◆ Assignment
What you give back must match the records below word for word.

◆ Records provided

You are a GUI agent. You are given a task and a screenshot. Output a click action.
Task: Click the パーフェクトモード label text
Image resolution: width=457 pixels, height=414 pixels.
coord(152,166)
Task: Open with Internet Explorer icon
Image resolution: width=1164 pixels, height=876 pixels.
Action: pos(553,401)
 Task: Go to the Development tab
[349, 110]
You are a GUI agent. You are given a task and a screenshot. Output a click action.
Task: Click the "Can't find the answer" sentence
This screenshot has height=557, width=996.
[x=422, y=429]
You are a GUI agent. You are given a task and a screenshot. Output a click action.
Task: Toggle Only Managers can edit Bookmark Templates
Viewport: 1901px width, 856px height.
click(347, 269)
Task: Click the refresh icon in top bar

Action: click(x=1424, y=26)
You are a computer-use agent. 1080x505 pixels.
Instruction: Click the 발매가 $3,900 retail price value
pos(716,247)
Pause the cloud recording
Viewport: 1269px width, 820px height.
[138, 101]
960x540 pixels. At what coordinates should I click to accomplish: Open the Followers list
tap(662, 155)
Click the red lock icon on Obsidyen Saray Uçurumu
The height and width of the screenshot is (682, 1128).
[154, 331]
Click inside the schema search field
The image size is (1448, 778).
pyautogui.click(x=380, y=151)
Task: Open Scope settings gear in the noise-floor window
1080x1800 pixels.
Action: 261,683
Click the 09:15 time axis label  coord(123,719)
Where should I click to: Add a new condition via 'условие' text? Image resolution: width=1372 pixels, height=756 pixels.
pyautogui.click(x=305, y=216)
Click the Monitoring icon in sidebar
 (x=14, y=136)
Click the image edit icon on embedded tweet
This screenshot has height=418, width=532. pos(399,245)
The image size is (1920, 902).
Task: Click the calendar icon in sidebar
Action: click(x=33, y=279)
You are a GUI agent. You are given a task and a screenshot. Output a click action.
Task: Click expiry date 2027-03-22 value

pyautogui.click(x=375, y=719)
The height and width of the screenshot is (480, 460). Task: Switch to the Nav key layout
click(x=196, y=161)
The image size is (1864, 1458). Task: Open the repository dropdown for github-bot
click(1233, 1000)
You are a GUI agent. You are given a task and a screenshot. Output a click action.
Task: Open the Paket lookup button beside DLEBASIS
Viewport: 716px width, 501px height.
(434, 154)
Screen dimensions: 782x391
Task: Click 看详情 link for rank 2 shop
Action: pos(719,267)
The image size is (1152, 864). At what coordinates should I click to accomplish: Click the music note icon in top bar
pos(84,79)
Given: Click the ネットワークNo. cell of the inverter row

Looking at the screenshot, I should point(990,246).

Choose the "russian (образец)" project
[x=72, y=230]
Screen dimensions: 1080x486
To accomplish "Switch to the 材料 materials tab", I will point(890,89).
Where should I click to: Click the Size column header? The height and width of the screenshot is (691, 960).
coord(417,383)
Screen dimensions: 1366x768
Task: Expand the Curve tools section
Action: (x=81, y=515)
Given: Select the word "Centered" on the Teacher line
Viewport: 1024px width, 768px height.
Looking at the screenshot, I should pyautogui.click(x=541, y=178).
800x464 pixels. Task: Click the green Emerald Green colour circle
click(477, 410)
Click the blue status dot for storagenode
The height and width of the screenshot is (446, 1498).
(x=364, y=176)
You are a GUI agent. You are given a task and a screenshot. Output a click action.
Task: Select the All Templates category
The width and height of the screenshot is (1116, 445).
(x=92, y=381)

◆ Result of the exercise
You are a GUI agent. You are given a task and a screenshot. Output a click action.
Task: Click the パーフェクトモード label text
Image resolution: width=457 pixels, height=414 pixels.
coord(152,166)
Task: Open with Internet Explorer icon
Image resolution: width=1164 pixels, height=876 pixels.
Action: pos(553,401)
 Task: Go to the Development tab
[349, 110]
You are a GUI agent. You are given a task and a screenshot. Output a click action.
Task: Click the "Can't find the answer" sentence
This screenshot has height=557, width=996.
[x=422, y=429]
You are a GUI agent. You are given a task and a screenshot. Output a click action.
Task: Toggle Only Managers can edit Bookmark Templates
Viewport: 1901px width, 856px height.
click(347, 269)
Task: Click the refresh icon in top bar

Action: click(x=1424, y=26)
You are a computer-use agent. 1080x505 pixels.
Instruction: Click the 발매가 $3,900 retail price value
pos(716,247)
Pause the cloud recording
Viewport: 1269px width, 820px height.
[138, 101]
960x540 pixels. At what coordinates should I click to accomplish: Open the Followers list
tap(662, 155)
Click the red lock icon on Obsidyen Saray Uçurumu
The height and width of the screenshot is (682, 1128).
[154, 331]
Click inside the schema search field
The image size is (1448, 778).
pyautogui.click(x=380, y=151)
Task: Open Scope settings gear in the noise-floor window
1080x1800 pixels.
Action: 261,683
Click the 09:15 time axis label  coord(123,719)
Where should I click to: Add a new condition via 'условие' text? Image resolution: width=1372 pixels, height=756 pixels.
pyautogui.click(x=305, y=216)
Click the Monitoring icon in sidebar
 (x=14, y=136)
Click the image edit icon on embedded tweet
This screenshot has height=418, width=532. pos(399,245)
The image size is (1920, 902).
Task: Click the calendar icon in sidebar
Action: click(x=33, y=279)
You are a GUI agent. You are given a task and a screenshot. Output a click action.
Task: Click expiry date 2027-03-22 value

pyautogui.click(x=375, y=719)
The height and width of the screenshot is (480, 460). Task: Switch to the Nav key layout
click(x=196, y=161)
The image size is (1864, 1458). Task: Open the repository dropdown for github-bot
click(1233, 1000)
You are a GUI agent. You are given a task and a screenshot. Output a click action.
Task: Open the Paket lookup button beside DLEBASIS
Viewport: 716px width, 501px height.
(434, 154)
Screen dimensions: 782x391
Task: Click 看详情 link for rank 2 shop
Action: pos(719,267)
The image size is (1152, 864). At what coordinates should I click to accomplish: Click the music note icon in top bar
pos(84,79)
Given: Click the ネットワークNo. cell of the inverter row

Looking at the screenshot, I should point(990,246).

Choose the "russian (образец)" project
[x=72, y=230]
Screen dimensions: 1080x486
To accomplish "Switch to the 材料 materials tab", I will point(890,89).
Where should I click to: Click the Size column header? The height and width of the screenshot is (691, 960).
coord(417,383)
Screen dimensions: 1366x768
Task: Expand the Curve tools section
Action: (x=81, y=515)
Given: Select the word "Centered" on the Teacher line
Viewport: 1024px width, 768px height.
Looking at the screenshot, I should pyautogui.click(x=541, y=178).
800x464 pixels. Task: Click the green Emerald Green colour circle
click(477, 410)
Click the blue status dot for storagenode
The height and width of the screenshot is (446, 1498).
(x=364, y=176)
You are a GUI agent. You are given a task and a screenshot. Output a click action.
Task: Select the All Templates category
The width and height of the screenshot is (1116, 445).
(x=92, y=381)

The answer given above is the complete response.